» Prompt
The output must match the entries below exactly.

Collected data
'''
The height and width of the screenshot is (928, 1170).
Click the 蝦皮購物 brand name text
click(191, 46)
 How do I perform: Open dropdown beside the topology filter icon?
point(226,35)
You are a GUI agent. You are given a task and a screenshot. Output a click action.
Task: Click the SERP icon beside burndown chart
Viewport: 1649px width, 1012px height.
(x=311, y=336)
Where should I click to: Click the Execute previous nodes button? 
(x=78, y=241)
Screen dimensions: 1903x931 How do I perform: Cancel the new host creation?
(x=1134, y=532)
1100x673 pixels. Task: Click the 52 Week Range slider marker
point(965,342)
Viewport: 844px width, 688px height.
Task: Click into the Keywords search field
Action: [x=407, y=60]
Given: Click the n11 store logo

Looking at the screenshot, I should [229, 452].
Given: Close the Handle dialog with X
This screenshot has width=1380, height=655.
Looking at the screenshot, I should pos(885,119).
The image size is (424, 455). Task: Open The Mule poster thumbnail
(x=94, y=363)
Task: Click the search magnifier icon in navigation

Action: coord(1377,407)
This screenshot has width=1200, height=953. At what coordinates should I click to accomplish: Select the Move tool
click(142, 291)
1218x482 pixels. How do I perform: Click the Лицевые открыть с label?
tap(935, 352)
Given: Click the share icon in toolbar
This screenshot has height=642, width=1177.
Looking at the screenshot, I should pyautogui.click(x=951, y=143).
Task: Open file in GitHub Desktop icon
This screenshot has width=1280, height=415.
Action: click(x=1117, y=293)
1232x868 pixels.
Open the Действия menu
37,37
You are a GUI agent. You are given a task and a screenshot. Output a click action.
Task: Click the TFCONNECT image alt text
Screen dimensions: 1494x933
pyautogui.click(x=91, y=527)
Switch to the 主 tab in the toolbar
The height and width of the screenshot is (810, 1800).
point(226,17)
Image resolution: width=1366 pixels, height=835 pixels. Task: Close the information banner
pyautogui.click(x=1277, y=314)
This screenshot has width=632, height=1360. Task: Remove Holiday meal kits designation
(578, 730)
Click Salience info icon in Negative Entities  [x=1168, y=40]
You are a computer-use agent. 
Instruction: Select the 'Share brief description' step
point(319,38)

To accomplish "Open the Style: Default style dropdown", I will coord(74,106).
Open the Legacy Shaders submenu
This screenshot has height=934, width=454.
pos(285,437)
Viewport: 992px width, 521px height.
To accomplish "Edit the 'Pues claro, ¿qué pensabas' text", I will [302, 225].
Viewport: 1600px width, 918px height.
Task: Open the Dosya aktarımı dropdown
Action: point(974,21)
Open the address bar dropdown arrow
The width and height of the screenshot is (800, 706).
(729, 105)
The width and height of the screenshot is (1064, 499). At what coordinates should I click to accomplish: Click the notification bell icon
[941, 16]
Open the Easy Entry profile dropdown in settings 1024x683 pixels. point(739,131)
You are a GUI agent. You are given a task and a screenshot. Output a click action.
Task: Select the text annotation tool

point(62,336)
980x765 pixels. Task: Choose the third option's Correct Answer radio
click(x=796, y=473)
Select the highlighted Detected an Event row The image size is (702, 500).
'''
» Reply to the exercise
The height and width of the screenshot is (928, 1170).
Click the 蝦皮購物 brand name text
click(191, 46)
 How do I perform: Open dropdown beside the topology filter icon?
point(226,35)
You are a GUI agent. You are given a task and a screenshot. Output a click action.
Task: Click the SERP icon beside burndown chart
Viewport: 1649px width, 1012px height.
(x=311, y=336)
Where should I click to: Click the Execute previous nodes button? 
(x=78, y=241)
Screen dimensions: 1903x931 How do I perform: Cancel the new host creation?
(x=1134, y=532)
1100x673 pixels. Task: Click the 52 Week Range slider marker
point(965,342)
Viewport: 844px width, 688px height.
Task: Click into the Keywords search field
Action: [x=407, y=60]
Given: Click the n11 store logo

Looking at the screenshot, I should [229, 452].
Given: Close the Handle dialog with X
This screenshot has width=1380, height=655.
Looking at the screenshot, I should pos(885,119).
The image size is (424, 455). Task: Open The Mule poster thumbnail
(x=94, y=363)
Task: Click the search magnifier icon in navigation

Action: coord(1377,407)
This screenshot has width=1200, height=953. At what coordinates should I click to accomplish: Select the Move tool
click(142, 291)
1218x482 pixels. How do I perform: Click the Лицевые открыть с label?
tap(935, 352)
Given: Click the share icon in toolbar
This screenshot has height=642, width=1177.
Looking at the screenshot, I should pyautogui.click(x=951, y=143).
Task: Open file in GitHub Desktop icon
This screenshot has width=1280, height=415.
Action: click(x=1117, y=293)
1232x868 pixels.
Open the Действия menu
37,37
You are a GUI agent. You are given a task and a screenshot. Output a click action.
Task: Click the TFCONNECT image alt text
Screen dimensions: 1494x933
pyautogui.click(x=91, y=527)
Switch to the 主 tab in the toolbar
The height and width of the screenshot is (810, 1800).
point(226,17)
Image resolution: width=1366 pixels, height=835 pixels. Task: Close the information banner
pyautogui.click(x=1277, y=314)
This screenshot has width=632, height=1360. Task: Remove Holiday meal kits designation
(578, 730)
Click Salience info icon in Negative Entities  [x=1168, y=40]
You are a computer-use agent. 
Instruction: Select the 'Share brief description' step
point(319,38)

To accomplish "Open the Style: Default style dropdown", I will coord(74,106).
Open the Legacy Shaders submenu
This screenshot has height=934, width=454.
pos(285,437)
Viewport: 992px width, 521px height.
To accomplish "Edit the 'Pues claro, ¿qué pensabas' text", I will [302, 225].
Viewport: 1600px width, 918px height.
Task: Open the Dosya aktarımı dropdown
Action: point(974,21)
Open the address bar dropdown arrow
The width and height of the screenshot is (800, 706).
(729, 105)
The width and height of the screenshot is (1064, 499). At what coordinates should I click to accomplish: Click the notification bell icon
[941, 16]
Open the Easy Entry profile dropdown in settings 1024x683 pixels. point(739,131)
You are a GUI agent. You are given a task and a screenshot. Output a click action.
Task: Select the text annotation tool

point(62,336)
980x765 pixels. Task: Choose the third option's Correct Answer radio
click(x=796, y=473)
Select the highlighted Detected an Event row The image size is (702, 500).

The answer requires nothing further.